Female hair loss that occurs in the temple area, edges, or sides of head could be caused by several different disorders.
Frontal Fibrosing Alopecia
Frontal fibrosing alopecia is a newly discovered condition. It was first described in 1994. Characteristics include symmetrical hair loss along the top hairline and the sides of scalp. Complete or partial eyebrow loss can also occur. This condition does not happen suddenly. It is a slow, gradual process. The bald area progressively recedes farther and farther back, forming a “band” around the top and side edges that resembles a receding hairline. The baldness can extend as much as five inches past the original hairline. There may be a slight or noticeable contrast in the appearance of the skin in the affected area. It may appear pale or mildly scarred.
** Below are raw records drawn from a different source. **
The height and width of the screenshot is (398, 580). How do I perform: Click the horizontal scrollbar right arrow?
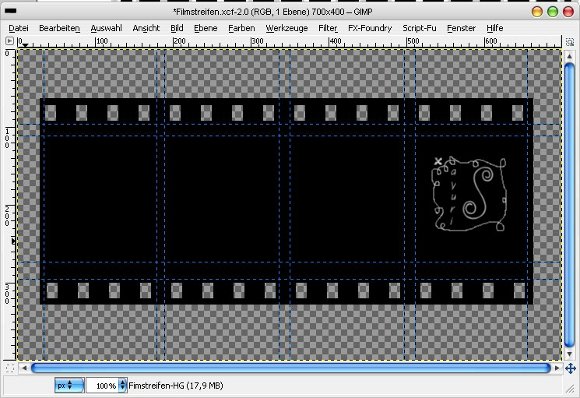(557, 368)
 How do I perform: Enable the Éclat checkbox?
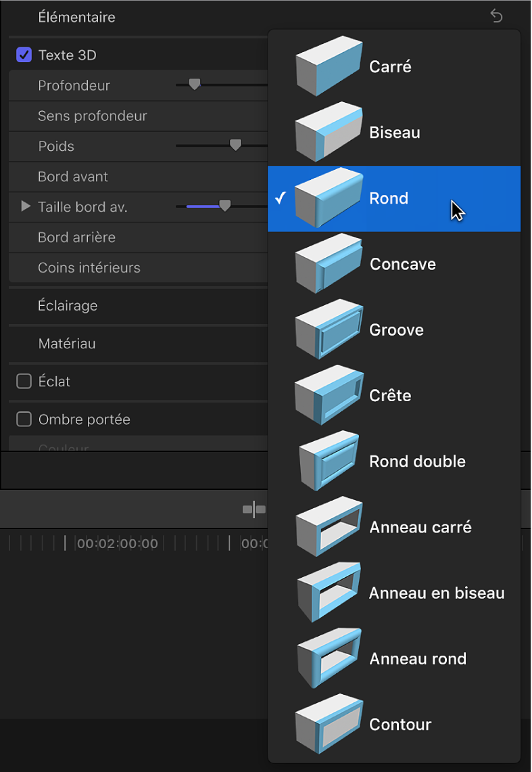point(24,382)
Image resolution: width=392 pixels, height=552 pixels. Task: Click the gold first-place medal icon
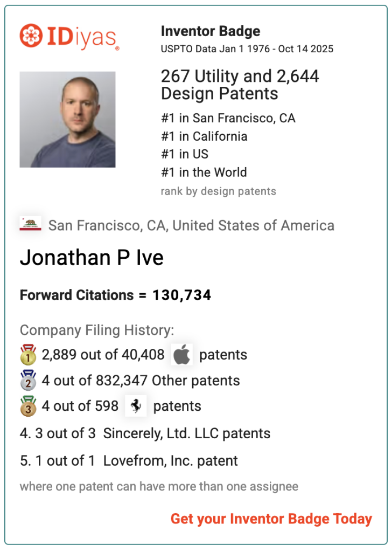click(x=28, y=355)
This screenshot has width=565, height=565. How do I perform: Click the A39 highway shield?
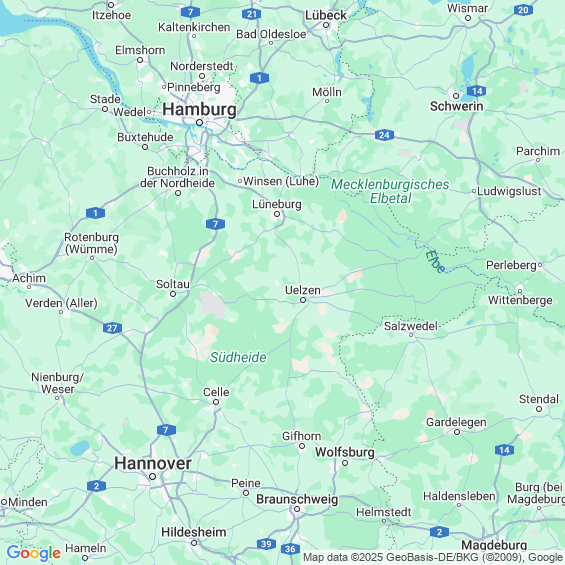266,544
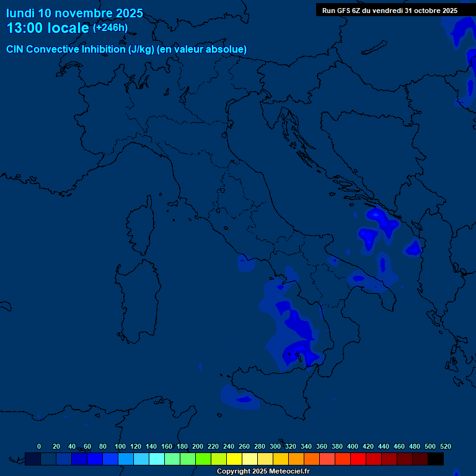Click the 100 value label on the legend

[120, 446]
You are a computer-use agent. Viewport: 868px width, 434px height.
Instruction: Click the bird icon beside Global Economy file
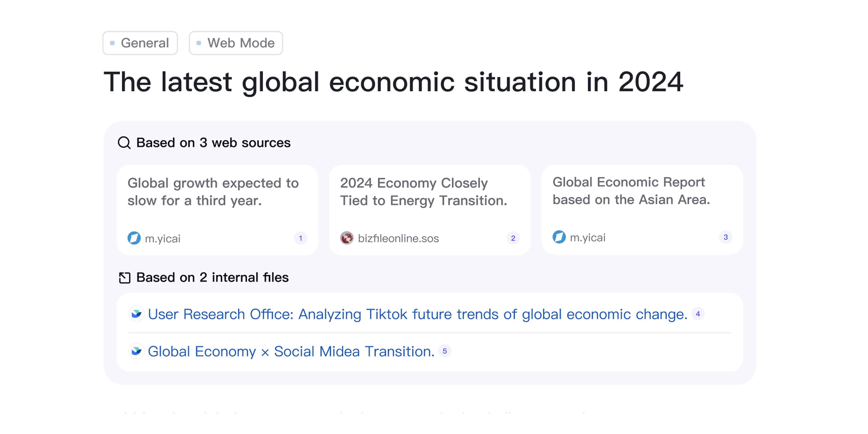point(136,351)
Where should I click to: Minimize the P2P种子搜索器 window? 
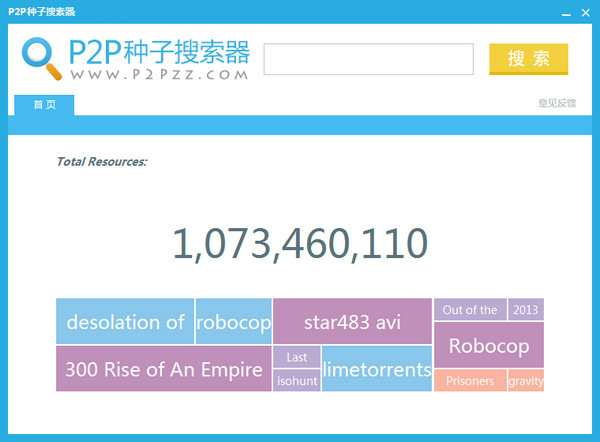[x=567, y=12]
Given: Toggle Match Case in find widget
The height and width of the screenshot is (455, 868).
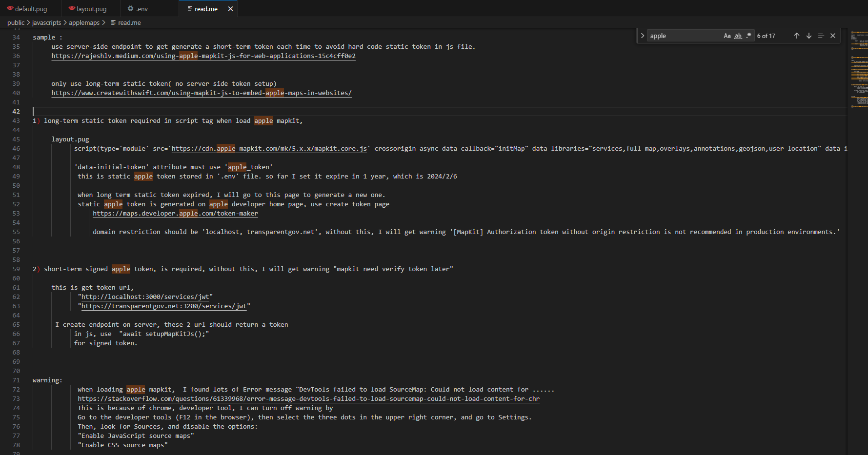Looking at the screenshot, I should tap(727, 36).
The condition was originally named “postmenopausal frontal fibrosing alopecia” as it was originally thought to only affect women of postmenopausal age. Now it is being seen in younger women as well. Although it was once considered very rare, it is increasingly becoming more common. The cause is unknown but there is speculation that the immune system and/or hormonal system may be involved.
Because it is a type of cicatricial alopecia, scarring occurs under the surface. The scarring creates a closure over the affected follicle, making it impossible for that follicle to ever produce hair again. Treatment revolves around stopping the progression rather than trying to re-grow the hair that has already been lost. Early intervention is necessary.
Ophiasis is a more severe and dramatic variation of alopecia areata. A pattern of baldness occurs at the temples, behind the ears, along the sides, and extending to the nape (or entire occipital area) of the neck. The bald areas often occur on one side or in one area first, gradually connecting together to form a band around the perimeter of scalp on the sides and along the bottom of neck area. Ophiasis is a Greek word meaning serpent, referring to the snake-like pattern that is formed as this condition progresses.
With alopecia areata in all its various forms, the follicles are not damaged or destroyed so there is always the possibility of regrowth. The prognosis for ophiasis is not as positive as it is in less severe forms of this disorder, but as long as the follicles are still alive the opportunity is there. Early intervention provides better results.
Because it is an autoimmune disorder, proper treatment would include calming, nourishing and balancing (but not over-stimulating) the immune system, as well as treating the hair loss itself. Autoimmune disorders require specific anti-inflammatory diet that may also require elimination of gluten and other possible food allergens. Natural or synthetic agents may be used to encourage follicle stimulation and new growth.
Traction is one of the most common causes of temporal thinning in women and girls. This occurs from wearing tightly pulled hairstyles consistently for prolonged periods of time. The sustained tension on the scalp strains the follicle, causing the underlying strand to loosen from the follicle. Persistent tension may eventually damage the follicle.
Treatment involves wearing hair loose as much as possible and massaging area with essential oils, coconut oil or jojoba to provide nourishment and circulation to follicles. Early detection is necessary as scarring can occur with this condition. Once scarring occurs, hair loss is permanent.